Leader- Bivujit B. Mukhoty (12 members)

Period- August 2000

Result

They followed the now popular east ridge approach. BC was set up at Thelu-Raktavarna glaciers junction on 28th August and three more camps were set on the Swetvarna Glacier till 6000 m. However due to persistent bad weather and lack of time they gave up the attempt at 6000 m on 2nd September.

Expedition 2- Indian (Jamshedpur)

Leader- Rajendra Singh Pal (9 members)

Period- June 2000

Result

This team also followed the same approach as above. They finally followed the route of first ascent (1981) and the summit was reached on 9 th July via the east ridge. Summiteers were N. S. Panwar, R. S. Pal and R. Bhat.

Garhwal - Chandra Parvat (6,507 m)

Expedition- Indian (Durgapur, Bengal)

Leader- P C Nath (13 members)

Period- May-June 2000

Result

This beautiful peak has two summits and stands on the Suralaya Bamak. The team proceeded along the Gangotri glacier to Suralaya Bamak setting up ABC and two more camps on the mountain. Finally on 30th May the ridge which rises from the Suralaya Bamak was climbed to the summit. Summiteers were P C Nath, Monotosh Majumdar, Bahadur and Thapa.

Garhwal - Peak 5242 m (East of Panch Chuli-V)

Expedition- Indian (Calcutta)

Leader- Pradeep Kr Kar (16 members)

Period- May 2000

Result

The main intention of the team was to attempt the virgin peak of Panch Chuli III from the eastern approaches. They approached from Son Duktu village and through the Meola Glacier. However considering the difficulties of Peak III they decided to climb the peak which rises on the ridge falling from the long ridge of Panch Chuli V, to the south of the Meola Glacier.

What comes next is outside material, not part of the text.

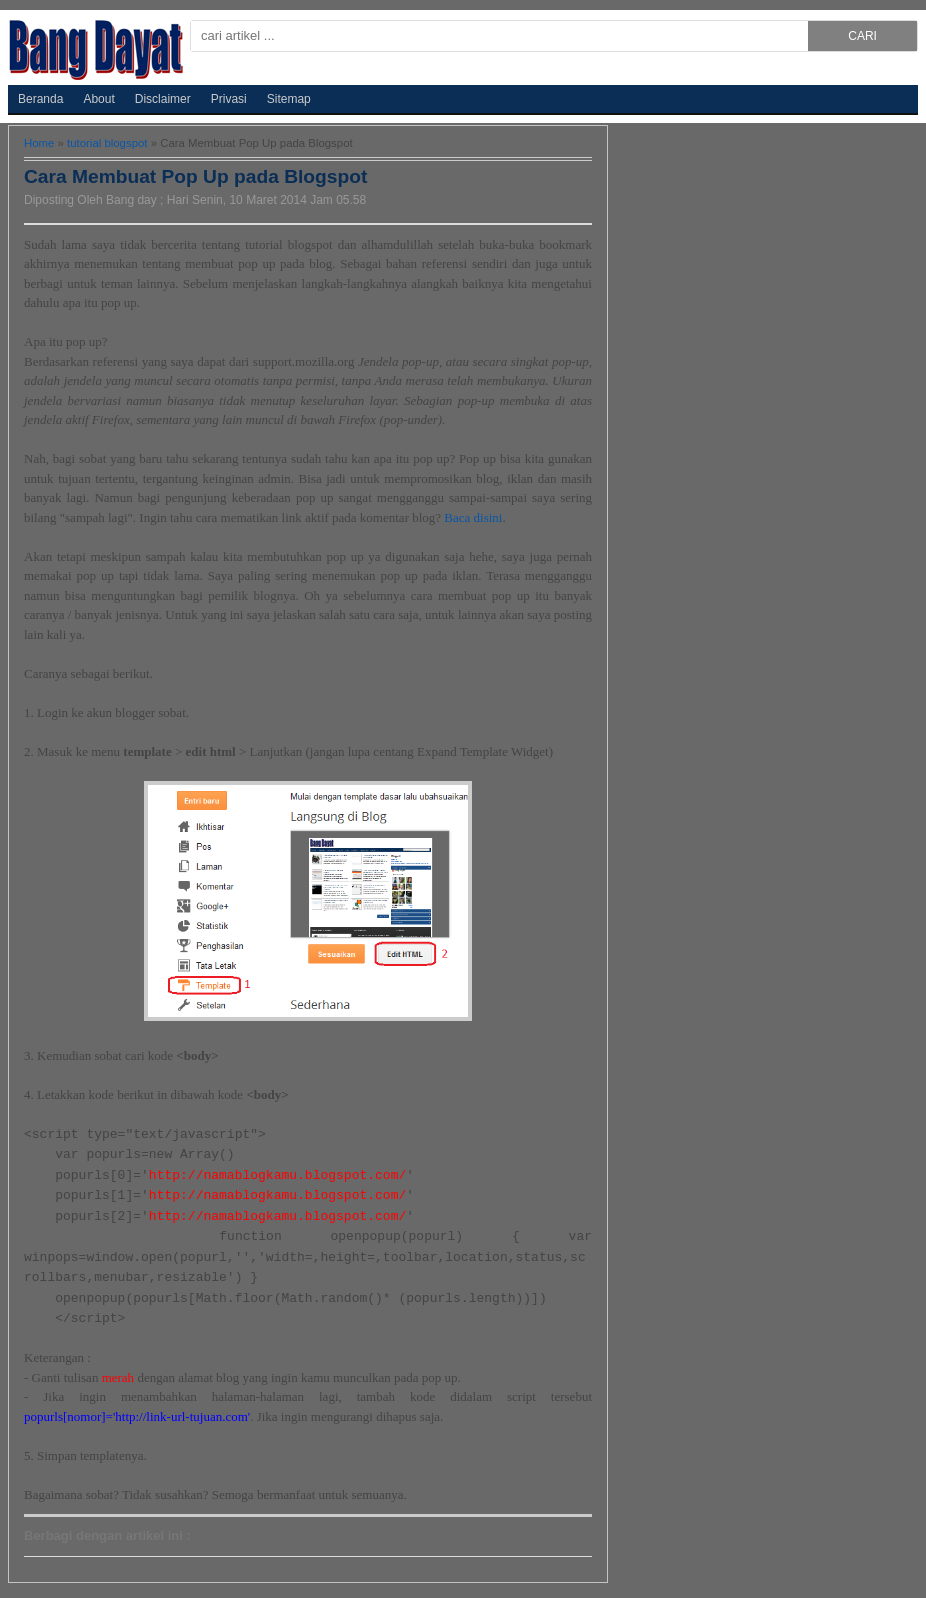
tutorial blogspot (109, 143)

This gentle peak was climbed on 22nd may by S. Majumdar, Arup Saha, Moloy Kanti Halder and leader.

Garhwal - Deoban (6,855 m)

Expedition- Indian (Nawabgunj, Bengal)

Leader- Pallab Das (16 members)

Period- July 2000

Result

This is a high peak situated near Kamet. This team set up a BC at Vasuki Tal and followed the long ridge falling from Bidhan Parvat. On 18 th July Camp 4 was set up at 6400 m. However bad weather forced them to wait at this camp for 2 days and as there was no improvement in the weather, the attempt was given up.

Garhwal - Chaturangi (6,407 m)

Expedition- Indian ladies expedition (Calcutta)

Leader- Ms. Rupa Santra (14 members)

Period- September-October 2000

Result

A well known peak in the Gangotri Glacier group. The ladies expedition followed the route from along the glacier to set up series of three camps n the mountain. The summit was reached on 1 st October by Ms. Rupa Santra, Ms. Barnail Mukherjee and Ms. Angibi Devi.